**Exercise goal:** Rewrite every row below, swapping "screenshot" for "image" and keeping everything else the same. Omit the pictures from your answer.

**Data for this exercise:**
# # # # # # #

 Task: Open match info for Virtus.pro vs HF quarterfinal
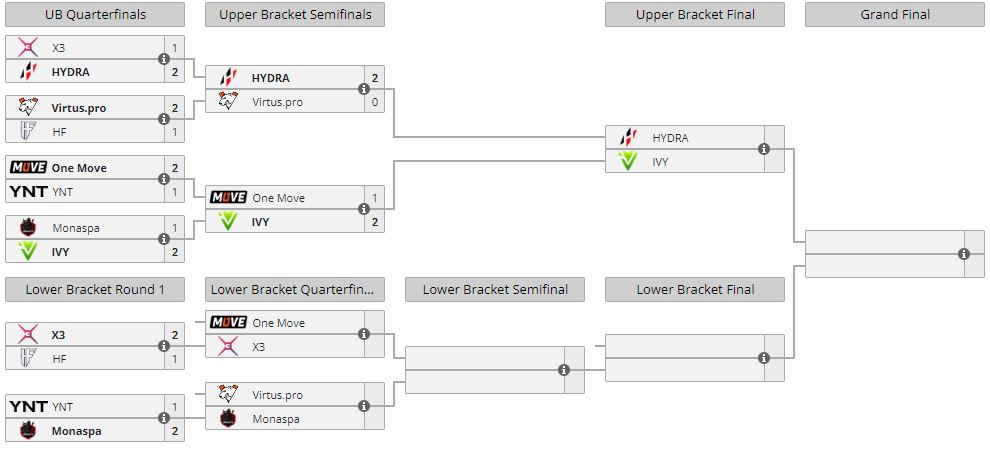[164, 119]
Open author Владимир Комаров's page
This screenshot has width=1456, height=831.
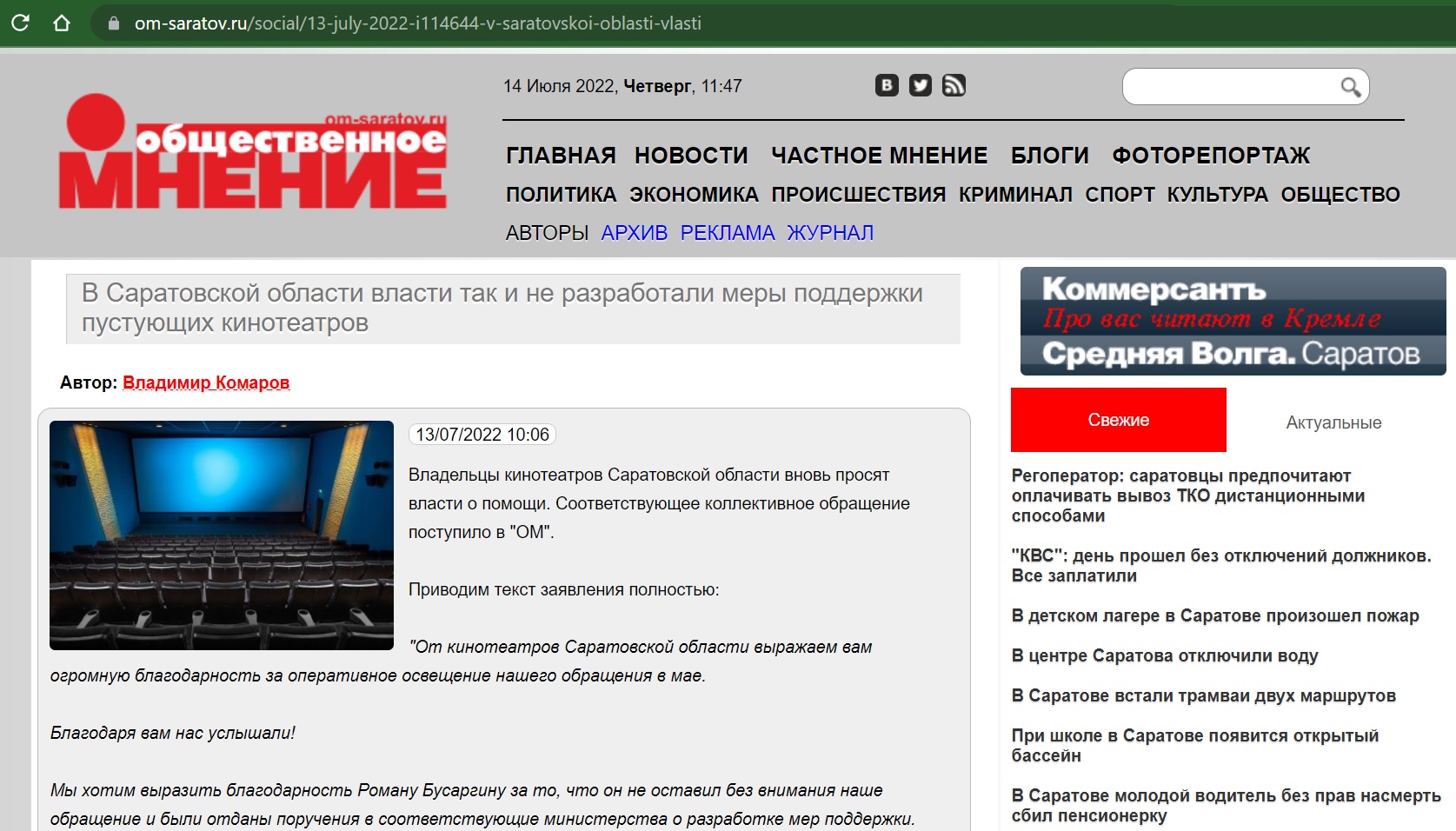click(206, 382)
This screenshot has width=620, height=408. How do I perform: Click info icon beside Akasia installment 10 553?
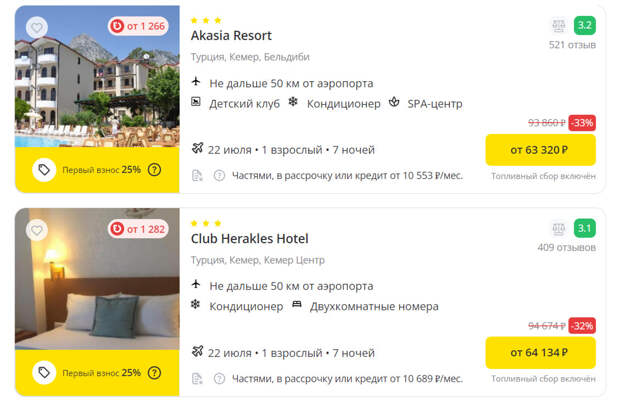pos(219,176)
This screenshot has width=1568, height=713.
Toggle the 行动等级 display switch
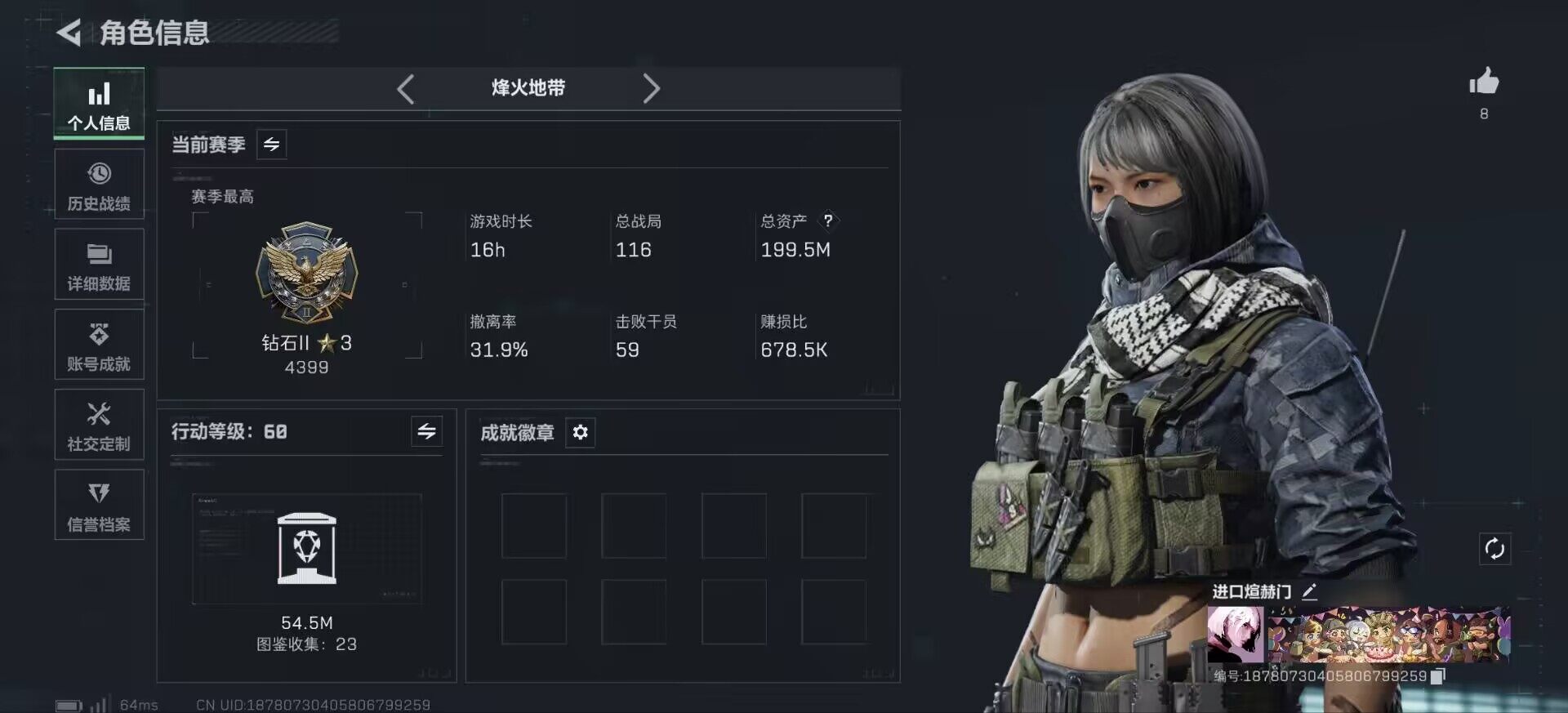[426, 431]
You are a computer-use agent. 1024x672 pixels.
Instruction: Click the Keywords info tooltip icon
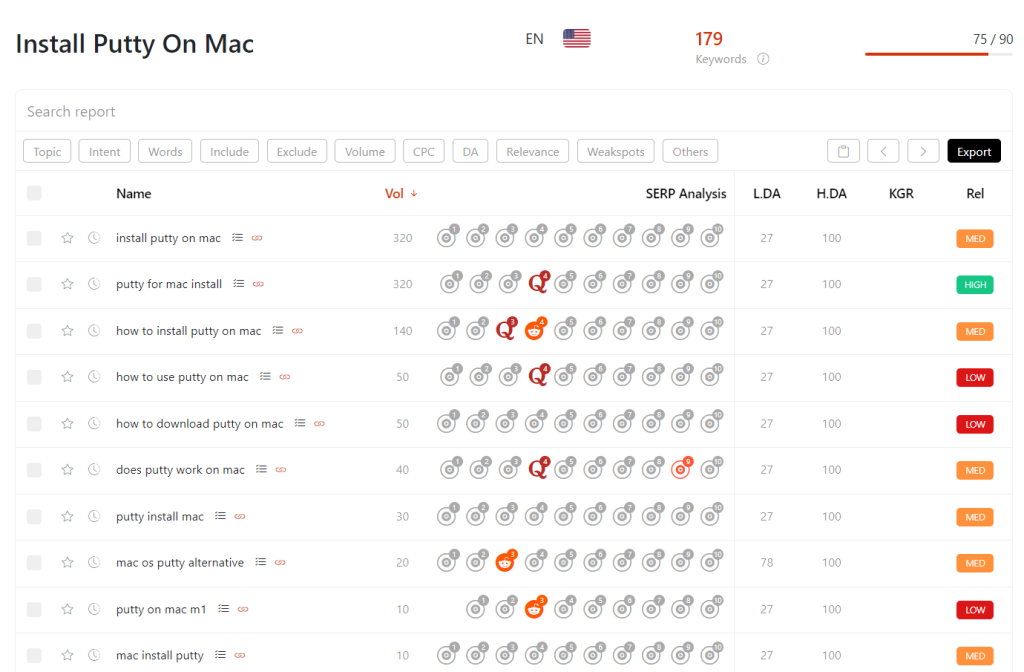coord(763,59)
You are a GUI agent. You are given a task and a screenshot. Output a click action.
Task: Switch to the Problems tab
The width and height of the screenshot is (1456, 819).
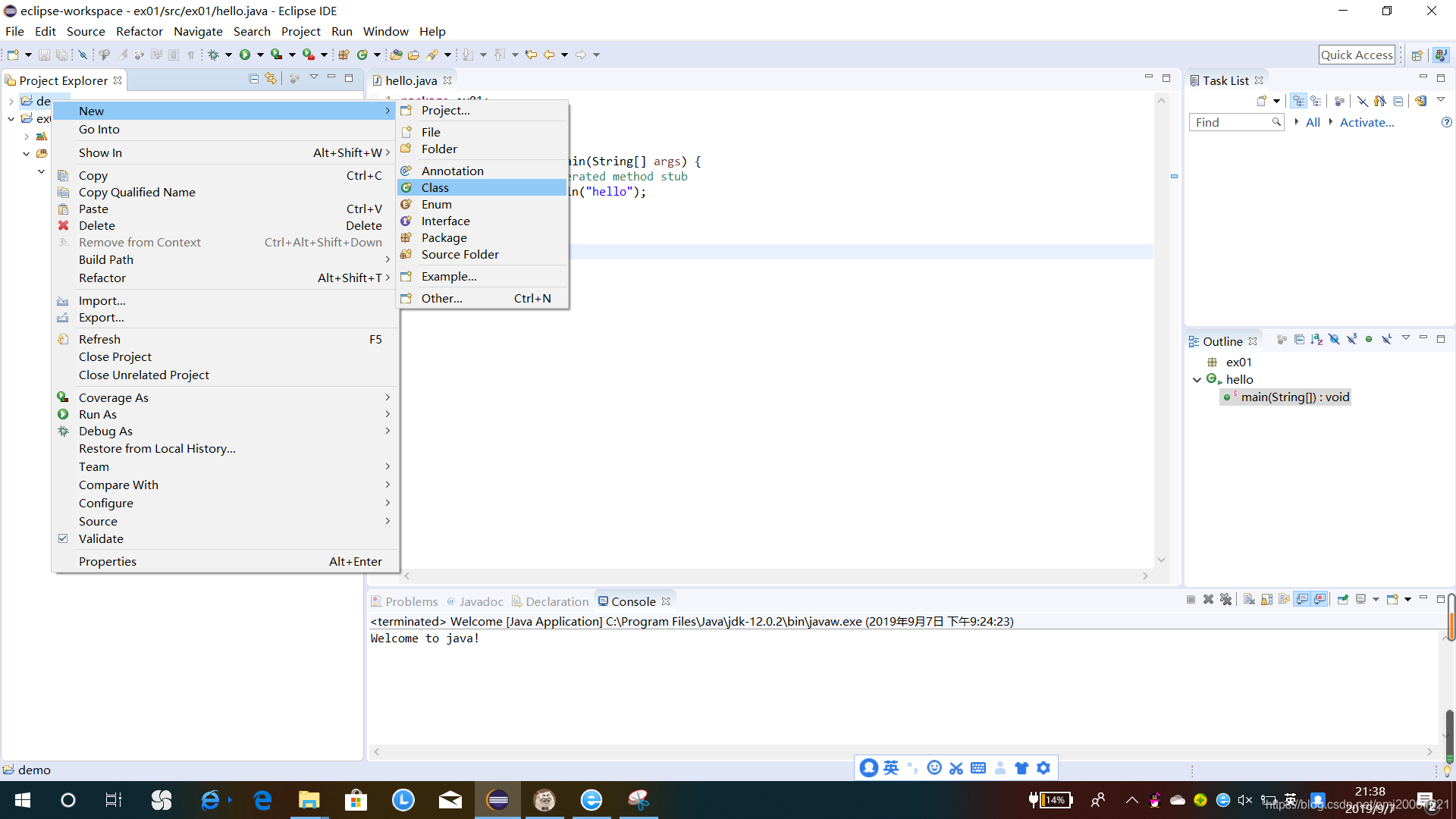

# # # # # # #

**Complete output:**
 Task: Open match info for Virtus.pro vs HF quarterfinal
[164, 119]
Open author Владимир Комаров's page
This image has width=1456, height=831.
click(206, 382)
This image has width=620, height=408. How do I perform: Click info icon beside Akasia installment 10 553?
pos(219,176)
This image has width=1568, height=713.
Toggle the 行动等级 display switch
[426, 431]
You are a computer-use agent. 1024x672 pixels.
Instruction: Click the Keywords info tooltip icon
coord(763,59)
You are a GUI agent. You are given a task and a image. Output a click action.
Task: Switch to the Problems tab
The width and height of the image is (1456, 819).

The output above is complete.